Elasticsearch SAML integration while using HTTP-Redirect

SAML does not support mapping files.
Which part of the docs lead you to believe it did?

in this role mapping file
it shows how to uses the file-based method to map group to role, the user can be from Active Directory , so i think maybe the users who authenticate via SAML can also use it.

I have a question when i use role mapping API
if i have created a mapping role ,
curl -X PUT "https://X.X.X.X:9200/_xpack/security/role_mapping/" -H 'Content-Type: application/json' -d'
"roles": [ "superuser" ],
"enabled": true,
"rules": { "all": [
{ "field": { "realm.name": "saml3" } },
{ "field": { "metadate.saml(Email)": "Dengfeng.Nguyen@Honeywell.com" } }
] }
i want to add user to this mapping, or i want to remove user in this mapping, do you have related API?

HI Ikakavas
my configuration
attributes.principal: "Email"
attribute_patterns.principal: "^([^@]+)@Honeywell.com$"

in my understanding i can extract username from email . if my email name is Dengfeng,Nguyen@Honeywell.com, so my username will be Dengfeng,Nguyen.

But when i try to get the user's information
curl -X GET "https://x.x.x.x:9200/_xpack/security/user/Dengfeng.Nguyen"
it just return {}
can you tell me how to get the user's information who authenticate via SAML

The Users API returns information about users in the Native realm. It will not show SAML users.

If you want to know which users are authenticating via SAML, then you need to use the audit log.

In addition to what Tim has mentioned, if you are authenticated yourself as the user of which you want to get the information, you can use the _authenticate API to get it.

HI ikakavas
I have some questions about group mapping.
from this role mapping we can mapping group to different role . i think if the SAML session contain one group message it will work very well.
1 Can you tell me the situation that SAML session contain multi-groups, does the ELK can parse the group info?
2 if the answer is yes, does the ELK just pick the group configured in role_mapping, and ignore others group message?
3 if one user both in group "user" and group “developer”, will he have the full permission of the both groups or just have one of groups' permission.

I believe the Role Mapping API docs cover everything you are asking:

Got it ,thank you

I have a problem when i logout the kibana, when i click the Logout, the kibana will reload, and than login the kibana again. that's mean i can not logout.
my configuration in elastic is
sp.acs: "https://sent2-kibana-dev.dsentience.net:443/api/security/v1/saml"
sp.logout: "https://sent2-kibana-dev.dsentience.net:443/logout"

Can you tell the situation that SAML session contain two groups
one is top grpup "cn=elastic_user,ou=internal,o=Honeywell"
another is subgroup "cn=GroupAdministrator,cn=elastic_user,ou=internal,o=Honeywell"

if i only map subgroup to a role, the user in the subgroup have no permission related to the role.

Multiple groups should work fine.
You'll need to look at the logs and try and see what's going wrong for you.

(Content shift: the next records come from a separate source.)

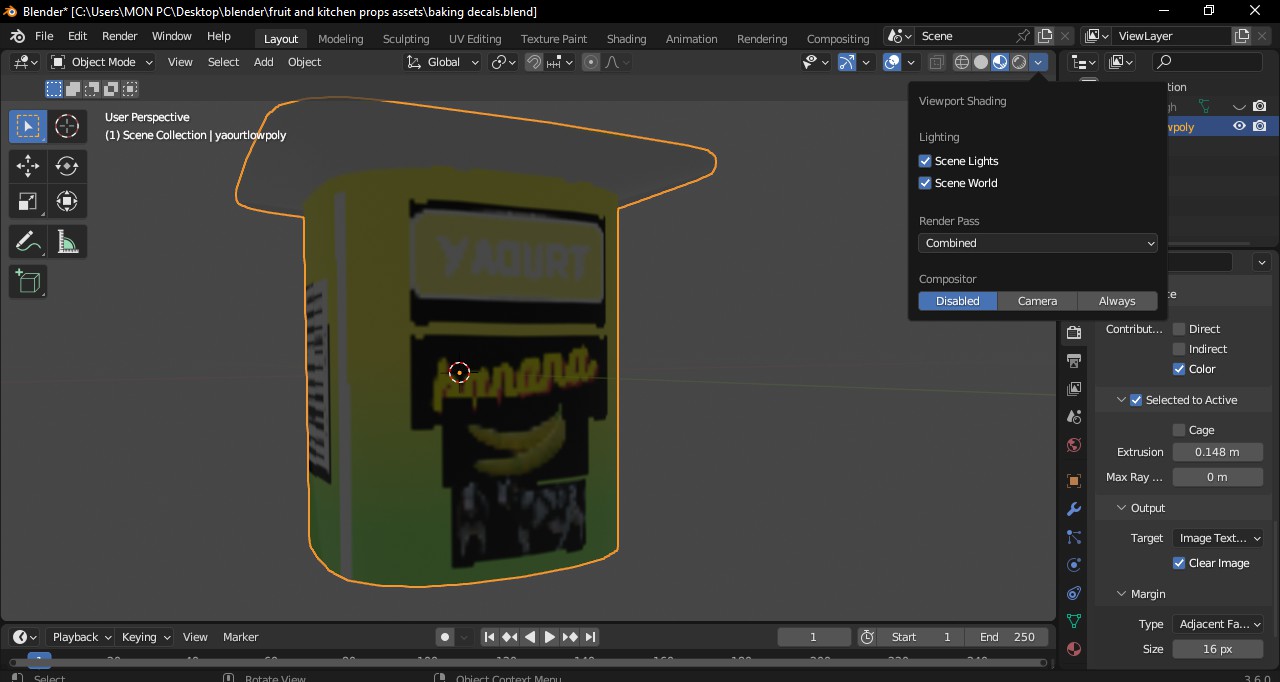The width and height of the screenshot is (1280, 682).
Task: Open the Render menu
Action: 119,35
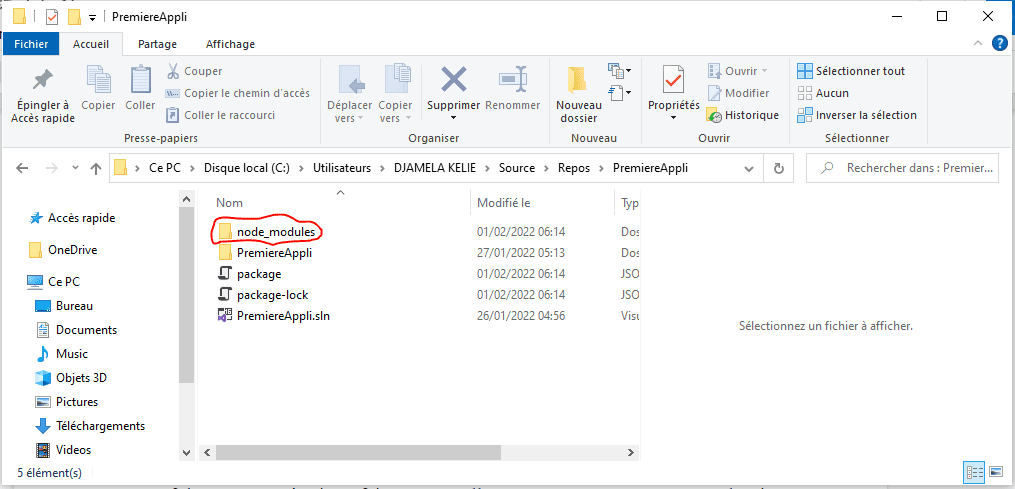The width and height of the screenshot is (1015, 489).
Task: Click the help question mark icon
Action: pyautogui.click(x=998, y=43)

Is there sub group concept in ELK?
if we need map one group to one role. we just need call the api below no matter the group is top group or sub group.
curl -X PUT "https://x.x.x.x:9200/_xpack/security/role_mapping/mapping" -H 'Content-Type: application/json' -d'
"roles": [ "kibana_user", "machine_learning_user" ],
"enabled": true,
"rules": { "all": [
{ "field": { "realm.name": "saml3" } },
{ "field": { "metadata.saml(Group)": "cn=elastic_user,ou=internal,o=honeywell" } }
] }

What does sub-group mean to you?
We take the groups in the SAML assertion, and pass it through role-mapping. If the group is listed in the assertion, it should work.

for example
top group is "cn=elastic_user,ou=internal,o=Honeywell".
the subgroup "cn=GroupAdministrator,cn=elastic_user,ou=internal,o=Honeywell", and this group is part of the top group.


Can you give me some advice about logging out the kibana, when i click the Logout, the kibana will reload, and than login the kibana again. that's mean i can not logout.
my configuration in elastic is
sp.acs: "https://sent2-kibana-dev.dsentience.net:443/api/security/v1/saml"
sp.logout: "https://sent2-kibana-dev.dsentience.net:443/logout"

i have checked the matadate file provided by IDP, but i can not find any information about SingleLogoutService, is that mean the idp do not support single logout?

another question is can i just logout without single logout? if i can , how to configure the ELK?

i got the answer from here
thank you

I have some question about Session Control and Timeout
1 Does the ELK will limit the number of active concurrent sessions that are allowed for each account as appropriate.

2 the idp team provide me one Logout URL, i want to goto this URL when i click the logout, can you tell how to configure it?

This topic was automatically closed 28 days after the last reply. New replies are no longer allowed.